Goal ::
Quote the following listing word for word, from its first line to its last.

Dataset ::
* begin *
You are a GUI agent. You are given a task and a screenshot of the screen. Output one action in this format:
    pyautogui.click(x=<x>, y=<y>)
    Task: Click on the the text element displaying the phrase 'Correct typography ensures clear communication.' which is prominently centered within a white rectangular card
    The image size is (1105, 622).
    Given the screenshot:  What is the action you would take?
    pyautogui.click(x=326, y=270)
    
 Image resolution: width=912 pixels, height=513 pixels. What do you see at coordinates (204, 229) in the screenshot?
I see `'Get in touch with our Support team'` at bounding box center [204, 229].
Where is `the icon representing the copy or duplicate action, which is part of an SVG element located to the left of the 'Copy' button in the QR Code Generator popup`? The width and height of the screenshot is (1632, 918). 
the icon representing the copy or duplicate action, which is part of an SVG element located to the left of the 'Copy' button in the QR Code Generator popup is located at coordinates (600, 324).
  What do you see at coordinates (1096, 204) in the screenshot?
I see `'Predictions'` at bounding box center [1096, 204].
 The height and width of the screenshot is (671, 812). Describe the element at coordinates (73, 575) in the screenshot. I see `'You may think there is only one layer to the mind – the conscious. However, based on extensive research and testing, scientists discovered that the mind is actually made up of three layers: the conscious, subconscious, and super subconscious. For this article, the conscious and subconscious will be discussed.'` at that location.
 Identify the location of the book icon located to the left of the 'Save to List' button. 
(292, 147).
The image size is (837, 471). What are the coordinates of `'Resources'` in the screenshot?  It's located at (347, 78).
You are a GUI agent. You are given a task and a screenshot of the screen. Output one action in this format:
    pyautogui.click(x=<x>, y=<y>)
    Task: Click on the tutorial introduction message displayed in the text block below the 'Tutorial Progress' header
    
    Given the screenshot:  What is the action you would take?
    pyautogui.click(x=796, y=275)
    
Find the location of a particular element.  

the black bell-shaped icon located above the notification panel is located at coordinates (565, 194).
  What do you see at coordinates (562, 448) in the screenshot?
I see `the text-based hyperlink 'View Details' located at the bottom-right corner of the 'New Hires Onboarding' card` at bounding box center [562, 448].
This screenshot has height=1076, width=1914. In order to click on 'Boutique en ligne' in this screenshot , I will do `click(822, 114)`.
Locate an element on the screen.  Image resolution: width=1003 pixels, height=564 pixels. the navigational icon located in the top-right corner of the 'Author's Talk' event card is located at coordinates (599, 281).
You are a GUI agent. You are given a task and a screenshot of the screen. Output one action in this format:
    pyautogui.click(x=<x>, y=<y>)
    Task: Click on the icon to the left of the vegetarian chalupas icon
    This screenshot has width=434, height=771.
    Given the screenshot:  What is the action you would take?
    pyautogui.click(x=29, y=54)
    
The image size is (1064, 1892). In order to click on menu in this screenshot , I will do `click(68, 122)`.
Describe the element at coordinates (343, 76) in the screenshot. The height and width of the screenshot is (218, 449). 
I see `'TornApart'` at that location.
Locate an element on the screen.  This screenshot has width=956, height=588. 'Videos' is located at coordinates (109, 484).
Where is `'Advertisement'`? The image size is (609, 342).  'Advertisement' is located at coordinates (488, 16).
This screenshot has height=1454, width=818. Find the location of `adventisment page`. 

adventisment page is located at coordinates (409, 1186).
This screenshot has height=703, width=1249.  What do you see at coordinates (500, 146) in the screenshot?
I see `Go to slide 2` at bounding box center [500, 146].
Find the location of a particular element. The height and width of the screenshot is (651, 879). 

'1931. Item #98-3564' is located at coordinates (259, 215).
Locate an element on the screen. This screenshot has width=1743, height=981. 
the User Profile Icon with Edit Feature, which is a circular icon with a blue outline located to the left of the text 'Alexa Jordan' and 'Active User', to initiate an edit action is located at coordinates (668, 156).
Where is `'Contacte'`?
* end *
Result ::
You are a GUI agent. You are given a task and a screenshot of the screen. Output one action in this format:
    pyautogui.click(x=<x>, y=<y>)
    Task: Click on the the text element displaying the phrase 'Correct typography ensures clear communication.' which is prominently centered within a white rectangular card
    The image size is (1105, 622).
    Given the screenshot:  What is the action you would take?
    pyautogui.click(x=326, y=270)
    
 Image resolution: width=912 pixels, height=513 pixels. What do you see at coordinates (204, 229) in the screenshot?
I see `'Get in touch with our Support team'` at bounding box center [204, 229].
Where is `the icon representing the copy or duplicate action, which is part of an SVG element located to the left of the 'Copy' button in the QR Code Generator popup`? The width and height of the screenshot is (1632, 918). 
the icon representing the copy or duplicate action, which is part of an SVG element located to the left of the 'Copy' button in the QR Code Generator popup is located at coordinates (600, 324).
  What do you see at coordinates (1096, 204) in the screenshot?
I see `'Predictions'` at bounding box center [1096, 204].
 The height and width of the screenshot is (671, 812). Describe the element at coordinates (73, 575) in the screenshot. I see `'You may think there is only one layer to the mind – the conscious. However, based on extensive research and testing, scientists discovered that the mind is actually made up of three layers: the conscious, subconscious, and super subconscious. For this article, the conscious and subconscious will be discussed.'` at that location.
 Identify the location of the book icon located to the left of the 'Save to List' button. 
(292, 147).
The image size is (837, 471). What are the coordinates of `'Resources'` in the screenshot?  It's located at (347, 78).
You are a GUI agent. You are given a task and a screenshot of the screen. Output one action in this format:
    pyautogui.click(x=<x>, y=<y>)
    Task: Click on the tutorial introduction message displayed in the text block below the 'Tutorial Progress' header
    
    Given the screenshot:  What is the action you would take?
    pyautogui.click(x=796, y=275)
    
Find the location of a particular element.  

the black bell-shaped icon located above the notification panel is located at coordinates (565, 194).
  What do you see at coordinates (562, 448) in the screenshot?
I see `the text-based hyperlink 'View Details' located at the bottom-right corner of the 'New Hires Onboarding' card` at bounding box center [562, 448].
This screenshot has height=1076, width=1914. In order to click on 'Boutique en ligne' in this screenshot , I will do `click(822, 114)`.
Locate an element on the screen.  Image resolution: width=1003 pixels, height=564 pixels. the navigational icon located in the top-right corner of the 'Author's Talk' event card is located at coordinates (599, 281).
You are a GUI agent. You are given a task and a screenshot of the screen. Output one action in this format:
    pyautogui.click(x=<x>, y=<y>)
    Task: Click on the icon to the left of the vegetarian chalupas icon
    This screenshot has width=434, height=771.
    Given the screenshot:  What is the action you would take?
    pyautogui.click(x=29, y=54)
    
The image size is (1064, 1892). In order to click on menu in this screenshot , I will do `click(68, 122)`.
Describe the element at coordinates (343, 76) in the screenshot. The height and width of the screenshot is (218, 449). 
I see `'TornApart'` at that location.
Locate an element on the screen.  This screenshot has width=956, height=588. 'Videos' is located at coordinates (109, 484).
Where is `'Advertisement'`? The image size is (609, 342).  'Advertisement' is located at coordinates (488, 16).
This screenshot has height=1454, width=818. Find the location of `adventisment page`. 

adventisment page is located at coordinates (409, 1186).
This screenshot has height=703, width=1249.  What do you see at coordinates (500, 146) in the screenshot?
I see `Go to slide 2` at bounding box center [500, 146].
Find the location of a particular element. The height and width of the screenshot is (651, 879). 

'1931. Item #98-3564' is located at coordinates (259, 215).
Locate an element on the screen. This screenshot has width=1743, height=981. 
the User Profile Icon with Edit Feature, which is a circular icon with a blue outline located to the left of the text 'Alexa Jordan' and 'Active User', to initiate an edit action is located at coordinates (668, 156).
Where is `'Contacte'`?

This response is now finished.